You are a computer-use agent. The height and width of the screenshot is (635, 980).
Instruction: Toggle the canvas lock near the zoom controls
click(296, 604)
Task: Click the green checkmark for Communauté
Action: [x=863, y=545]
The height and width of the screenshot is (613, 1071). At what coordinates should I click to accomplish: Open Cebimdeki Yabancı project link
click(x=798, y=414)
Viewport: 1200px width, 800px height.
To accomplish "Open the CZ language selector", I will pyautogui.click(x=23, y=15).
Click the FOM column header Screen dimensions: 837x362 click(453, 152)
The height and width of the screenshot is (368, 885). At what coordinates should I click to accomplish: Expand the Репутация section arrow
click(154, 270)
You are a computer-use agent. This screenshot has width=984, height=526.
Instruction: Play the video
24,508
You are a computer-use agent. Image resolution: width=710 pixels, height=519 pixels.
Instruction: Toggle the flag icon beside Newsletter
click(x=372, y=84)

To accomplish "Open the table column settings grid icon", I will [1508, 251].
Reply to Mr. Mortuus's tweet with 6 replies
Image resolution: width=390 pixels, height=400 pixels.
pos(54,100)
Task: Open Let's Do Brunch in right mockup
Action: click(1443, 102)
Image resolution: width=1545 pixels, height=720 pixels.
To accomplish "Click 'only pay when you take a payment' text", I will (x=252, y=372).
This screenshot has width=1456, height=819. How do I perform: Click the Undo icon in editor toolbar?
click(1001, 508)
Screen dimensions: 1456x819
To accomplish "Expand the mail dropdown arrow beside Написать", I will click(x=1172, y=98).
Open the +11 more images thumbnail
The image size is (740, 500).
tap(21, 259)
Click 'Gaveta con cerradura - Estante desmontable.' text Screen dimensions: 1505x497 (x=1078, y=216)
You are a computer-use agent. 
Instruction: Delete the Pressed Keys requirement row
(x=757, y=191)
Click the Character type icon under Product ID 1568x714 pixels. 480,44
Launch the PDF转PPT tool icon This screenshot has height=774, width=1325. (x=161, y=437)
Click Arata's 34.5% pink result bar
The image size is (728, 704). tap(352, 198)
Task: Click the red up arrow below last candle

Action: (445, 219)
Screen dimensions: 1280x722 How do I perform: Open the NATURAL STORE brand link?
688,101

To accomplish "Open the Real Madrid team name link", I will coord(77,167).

-------------------------

* **Exercise brief**
Can you write out all of the material above again, word for word and line for line, with nothing changed?

* **The completed task**
You are a computer-use agent. The height and width of the screenshot is (635, 980).
Instruction: Toggle the canvas lock near the zoom controls
click(296, 604)
Task: Click the green checkmark for Communauté
Action: [x=863, y=545]
The height and width of the screenshot is (613, 1071). At what coordinates should I click to accomplish: Open Cebimdeki Yabancı project link
click(x=798, y=414)
Viewport: 1200px width, 800px height.
To accomplish "Open the CZ language selector", I will pyautogui.click(x=23, y=15).
Click the FOM column header Screen dimensions: 837x362 click(453, 152)
The height and width of the screenshot is (368, 885). At what coordinates should I click to accomplish: Expand the Репутация section arrow
click(154, 270)
You are a computer-use agent. This screenshot has width=984, height=526.
Instruction: Play the video
24,508
You are a computer-use agent. Image resolution: width=710 pixels, height=519 pixels.
Instruction: Toggle the flag icon beside Newsletter
click(x=372, y=84)

To accomplish "Open the table column settings grid icon", I will [1508, 251].
Reply to Mr. Mortuus's tweet with 6 replies
Image resolution: width=390 pixels, height=400 pixels.
pos(54,100)
Task: Open Let's Do Brunch in right mockup
Action: click(1443, 102)
Image resolution: width=1545 pixels, height=720 pixels.
To accomplish "Click 'only pay when you take a payment' text", I will (x=252, y=372).
This screenshot has width=1456, height=819. How do I perform: Click the Undo icon in editor toolbar?
click(1001, 508)
Screen dimensions: 1456x819
To accomplish "Expand the mail dropdown arrow beside Написать", I will click(x=1172, y=98).
Open the +11 more images thumbnail
The image size is (740, 500).
tap(21, 259)
Click 'Gaveta con cerradura - Estante desmontable.' text Screen dimensions: 1505x497 (x=1078, y=216)
You are a computer-use agent. 
Instruction: Delete the Pressed Keys requirement row
(x=757, y=191)
Click the Character type icon under Product ID 1568x714 pixels. 480,44
Launch the PDF转PPT tool icon This screenshot has height=774, width=1325. (x=161, y=437)
Click Arata's 34.5% pink result bar
The image size is (728, 704). tap(352, 198)
Task: Click the red up arrow below last candle

Action: (445, 219)
Screen dimensions: 1280x722 How do I perform: Open the NATURAL STORE brand link?
688,101

To accomplish "Open the Real Madrid team name link", I will coord(77,167).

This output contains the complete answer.